A restart of failed tests
As everybody knows, the stability of a UI test depends on different factors: server delays, dynamic content, infrastructure issues, etc. We needed to predict all these cases, but despite all our efforts, some of our tests could be flaky. Certainly, we needed to figure out the root cause, but as a short-term solution it was decided to set up the algorithm for restarting the failed tests. For this purpose, we used a transformer of test annotations. Also using the annotations, we divided tests into different categories, which allowed our client to run tests depending on the functionality that needs to be checked. For example, if developers worked on some feature (e.g., payments), we can run only the scenarios related to that payment feature and omit time spent on running the whole regression scope. Therefore, here, we resolved two issues: we improved the stability of the tests and made them more configurable.
Run several threads in several parallels
We had a strict requirement – the test run should take no longer than 48 hours, and that's why we had to speed up the run of our automated tests by using several threads in parallel. It allowed us to simultaneously run multiple tests on multiple devices. However, the main problem while running several threads was that the tests which use several devices should interact with each other. We had to develop our own thread manager that managed threads inside threads. To simplify our logic for a full test run, we had to use a predefined general quantity of threads. Based on that number, thread managers locked that amount of threads and awaited a response from testing for how many devices it will use to execute it. After obtaining the number of devices to the entire test, the thread manager spawns child threads based on the number of devices required by the test.

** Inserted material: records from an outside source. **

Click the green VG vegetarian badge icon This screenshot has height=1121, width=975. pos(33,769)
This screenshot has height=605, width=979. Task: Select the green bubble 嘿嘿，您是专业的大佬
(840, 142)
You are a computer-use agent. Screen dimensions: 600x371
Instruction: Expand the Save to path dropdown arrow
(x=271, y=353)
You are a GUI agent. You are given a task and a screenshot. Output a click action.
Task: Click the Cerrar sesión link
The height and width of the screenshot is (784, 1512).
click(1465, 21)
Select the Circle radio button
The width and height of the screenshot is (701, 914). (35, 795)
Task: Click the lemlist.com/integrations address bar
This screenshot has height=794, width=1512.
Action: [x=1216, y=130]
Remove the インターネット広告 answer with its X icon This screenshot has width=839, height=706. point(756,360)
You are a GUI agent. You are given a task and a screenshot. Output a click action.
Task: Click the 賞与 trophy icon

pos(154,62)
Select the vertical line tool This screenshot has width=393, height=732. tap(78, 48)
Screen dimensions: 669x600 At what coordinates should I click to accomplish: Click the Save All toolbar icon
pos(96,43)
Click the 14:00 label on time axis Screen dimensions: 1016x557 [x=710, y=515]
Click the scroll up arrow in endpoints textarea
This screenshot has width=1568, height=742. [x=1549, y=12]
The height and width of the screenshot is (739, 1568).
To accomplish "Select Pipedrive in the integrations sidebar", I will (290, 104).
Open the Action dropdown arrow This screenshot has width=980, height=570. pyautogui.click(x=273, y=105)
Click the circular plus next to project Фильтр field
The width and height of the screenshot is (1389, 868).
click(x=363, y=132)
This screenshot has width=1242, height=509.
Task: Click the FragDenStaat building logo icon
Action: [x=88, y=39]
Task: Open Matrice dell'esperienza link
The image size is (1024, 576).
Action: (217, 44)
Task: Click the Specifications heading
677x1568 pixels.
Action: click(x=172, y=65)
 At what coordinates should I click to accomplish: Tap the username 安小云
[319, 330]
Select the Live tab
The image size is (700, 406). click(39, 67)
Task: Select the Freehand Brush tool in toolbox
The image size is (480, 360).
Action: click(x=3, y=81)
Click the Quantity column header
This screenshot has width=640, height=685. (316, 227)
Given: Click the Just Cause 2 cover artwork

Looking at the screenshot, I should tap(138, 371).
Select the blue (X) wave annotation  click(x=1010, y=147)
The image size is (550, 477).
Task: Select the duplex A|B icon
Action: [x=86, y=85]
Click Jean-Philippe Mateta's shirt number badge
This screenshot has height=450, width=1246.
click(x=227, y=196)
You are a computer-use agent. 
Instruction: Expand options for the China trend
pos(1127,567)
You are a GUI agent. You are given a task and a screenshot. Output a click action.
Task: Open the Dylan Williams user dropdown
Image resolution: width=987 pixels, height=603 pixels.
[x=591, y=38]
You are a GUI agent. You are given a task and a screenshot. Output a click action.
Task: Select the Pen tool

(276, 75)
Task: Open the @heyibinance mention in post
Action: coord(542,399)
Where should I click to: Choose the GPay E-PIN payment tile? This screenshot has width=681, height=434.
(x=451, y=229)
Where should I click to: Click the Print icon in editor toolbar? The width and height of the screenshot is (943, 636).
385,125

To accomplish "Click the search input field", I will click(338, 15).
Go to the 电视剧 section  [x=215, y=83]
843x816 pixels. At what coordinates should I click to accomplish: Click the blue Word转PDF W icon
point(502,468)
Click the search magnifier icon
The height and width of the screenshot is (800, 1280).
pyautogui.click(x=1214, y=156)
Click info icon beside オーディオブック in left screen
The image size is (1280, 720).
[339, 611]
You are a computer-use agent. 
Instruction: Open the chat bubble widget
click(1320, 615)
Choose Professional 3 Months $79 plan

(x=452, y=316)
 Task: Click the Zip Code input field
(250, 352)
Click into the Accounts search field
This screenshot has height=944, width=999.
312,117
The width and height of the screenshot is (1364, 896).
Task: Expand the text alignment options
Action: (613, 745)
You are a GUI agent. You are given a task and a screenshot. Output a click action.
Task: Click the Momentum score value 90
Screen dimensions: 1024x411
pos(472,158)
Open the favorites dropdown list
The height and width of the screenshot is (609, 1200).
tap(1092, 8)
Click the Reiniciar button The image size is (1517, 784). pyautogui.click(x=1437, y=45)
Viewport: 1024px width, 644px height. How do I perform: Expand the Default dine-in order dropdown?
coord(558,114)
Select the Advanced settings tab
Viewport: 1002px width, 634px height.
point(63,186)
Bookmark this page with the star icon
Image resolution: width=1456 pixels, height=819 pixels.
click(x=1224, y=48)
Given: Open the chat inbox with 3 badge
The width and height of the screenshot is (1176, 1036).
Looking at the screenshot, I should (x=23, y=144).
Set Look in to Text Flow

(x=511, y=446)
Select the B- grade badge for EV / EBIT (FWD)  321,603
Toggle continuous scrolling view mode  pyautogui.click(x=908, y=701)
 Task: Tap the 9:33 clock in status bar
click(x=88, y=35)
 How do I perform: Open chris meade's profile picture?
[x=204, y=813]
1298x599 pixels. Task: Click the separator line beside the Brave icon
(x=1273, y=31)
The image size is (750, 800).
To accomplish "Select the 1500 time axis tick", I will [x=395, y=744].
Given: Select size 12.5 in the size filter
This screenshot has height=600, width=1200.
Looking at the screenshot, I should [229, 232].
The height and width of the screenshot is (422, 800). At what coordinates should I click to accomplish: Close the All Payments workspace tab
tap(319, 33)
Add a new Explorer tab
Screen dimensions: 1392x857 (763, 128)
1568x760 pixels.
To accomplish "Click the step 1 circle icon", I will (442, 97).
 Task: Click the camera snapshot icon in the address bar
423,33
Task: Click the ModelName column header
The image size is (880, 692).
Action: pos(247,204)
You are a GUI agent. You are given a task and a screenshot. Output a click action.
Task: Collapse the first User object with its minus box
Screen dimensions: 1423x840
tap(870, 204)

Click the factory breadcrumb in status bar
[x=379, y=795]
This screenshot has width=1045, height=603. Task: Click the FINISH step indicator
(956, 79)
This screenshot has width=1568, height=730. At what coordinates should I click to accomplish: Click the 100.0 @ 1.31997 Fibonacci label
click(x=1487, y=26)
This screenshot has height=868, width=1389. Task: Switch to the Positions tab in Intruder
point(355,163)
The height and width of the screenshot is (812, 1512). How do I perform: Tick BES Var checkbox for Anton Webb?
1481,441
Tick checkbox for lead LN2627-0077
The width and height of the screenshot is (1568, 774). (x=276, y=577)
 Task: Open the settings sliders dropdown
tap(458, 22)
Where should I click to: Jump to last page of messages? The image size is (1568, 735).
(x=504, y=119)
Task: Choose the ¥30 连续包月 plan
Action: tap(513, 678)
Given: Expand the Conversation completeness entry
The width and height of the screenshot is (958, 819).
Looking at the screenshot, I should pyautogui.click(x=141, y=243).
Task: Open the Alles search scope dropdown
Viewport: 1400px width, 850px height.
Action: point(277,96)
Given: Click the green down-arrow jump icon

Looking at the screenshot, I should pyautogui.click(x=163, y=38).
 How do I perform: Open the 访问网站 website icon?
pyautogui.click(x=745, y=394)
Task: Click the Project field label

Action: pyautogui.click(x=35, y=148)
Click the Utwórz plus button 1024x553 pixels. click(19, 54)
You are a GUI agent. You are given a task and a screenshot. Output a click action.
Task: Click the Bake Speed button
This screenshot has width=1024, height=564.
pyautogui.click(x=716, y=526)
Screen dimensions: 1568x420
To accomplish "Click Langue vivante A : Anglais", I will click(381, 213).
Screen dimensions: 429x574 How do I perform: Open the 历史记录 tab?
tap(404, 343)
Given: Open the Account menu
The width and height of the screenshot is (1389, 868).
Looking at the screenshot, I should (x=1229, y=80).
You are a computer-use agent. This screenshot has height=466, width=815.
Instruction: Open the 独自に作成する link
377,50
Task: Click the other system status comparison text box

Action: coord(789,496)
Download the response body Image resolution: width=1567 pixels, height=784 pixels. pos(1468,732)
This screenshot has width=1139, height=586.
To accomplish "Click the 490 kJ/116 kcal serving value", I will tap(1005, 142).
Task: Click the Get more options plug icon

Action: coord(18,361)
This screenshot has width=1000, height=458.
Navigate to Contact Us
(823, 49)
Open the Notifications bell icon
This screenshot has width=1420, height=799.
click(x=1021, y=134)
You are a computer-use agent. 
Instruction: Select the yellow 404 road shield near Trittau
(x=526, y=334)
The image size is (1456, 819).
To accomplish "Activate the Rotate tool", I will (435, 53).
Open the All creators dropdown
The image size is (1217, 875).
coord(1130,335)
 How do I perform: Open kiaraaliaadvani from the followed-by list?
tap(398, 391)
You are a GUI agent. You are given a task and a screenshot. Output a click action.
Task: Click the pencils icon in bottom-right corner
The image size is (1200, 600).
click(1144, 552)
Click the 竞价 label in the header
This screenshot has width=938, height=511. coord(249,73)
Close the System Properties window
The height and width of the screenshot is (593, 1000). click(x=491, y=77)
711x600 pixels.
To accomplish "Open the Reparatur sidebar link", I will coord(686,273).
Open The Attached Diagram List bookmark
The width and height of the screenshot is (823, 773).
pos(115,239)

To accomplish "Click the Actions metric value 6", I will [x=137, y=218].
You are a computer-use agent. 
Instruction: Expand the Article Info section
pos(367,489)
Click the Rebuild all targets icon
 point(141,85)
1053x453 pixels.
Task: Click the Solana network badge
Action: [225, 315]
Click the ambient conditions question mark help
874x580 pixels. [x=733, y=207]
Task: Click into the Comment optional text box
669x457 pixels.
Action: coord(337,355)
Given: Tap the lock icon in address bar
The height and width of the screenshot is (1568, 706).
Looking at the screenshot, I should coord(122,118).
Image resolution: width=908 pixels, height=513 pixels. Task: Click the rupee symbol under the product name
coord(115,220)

A massive amount of work was performed. During the course of five months, 3,200 test cases were covered by 1,730 automated tests. Some of the test cases were combined in one automated test because it did not make sense to cover test cases 1-to-1 to automated tests in some specific cases. The test run was divided into 23 threads. A total of 46 real devices were used to run tests in the cloud. It took 46 hours and 38 minutes to have the tests completed, which means that the client can deploy new build for his customers every two days. Unfortunately, two QA persons were not sufficient to check new features; for this reason, management decided to leave three manual QA engineers for testing new features only. The average yearly salary in Switzerland for a software engineer in the test is around 85,200 CHF. Our solution saved about 340,800 CHF for the company per year. Three out of four automated test engineers left the project, and one automated QA person was dedicated to maintain automated tests and cover new functionality after we completed the initial scope.
We are proud that we achieved the main goals for the entire project. We built the robust automated test suite with a complex multithreading architecture and integrated it to a continuous delivery process. Using our integrated automated testing process, our client can significantly speed up delivery time for his customers, can gain a full picture of the quality of the application build in two days, can minimise manual testing effort, has reduced his manual QA team size by a factor of two and has saved a considerable amount of his funds. We had an idea to simplify our testing by using API calls to trigger actions when two sides required some tests such as making a call, sending broadcast messages and so on but our client declined that idea and asked us to implement multi-device interaction in the form that end-users will use it.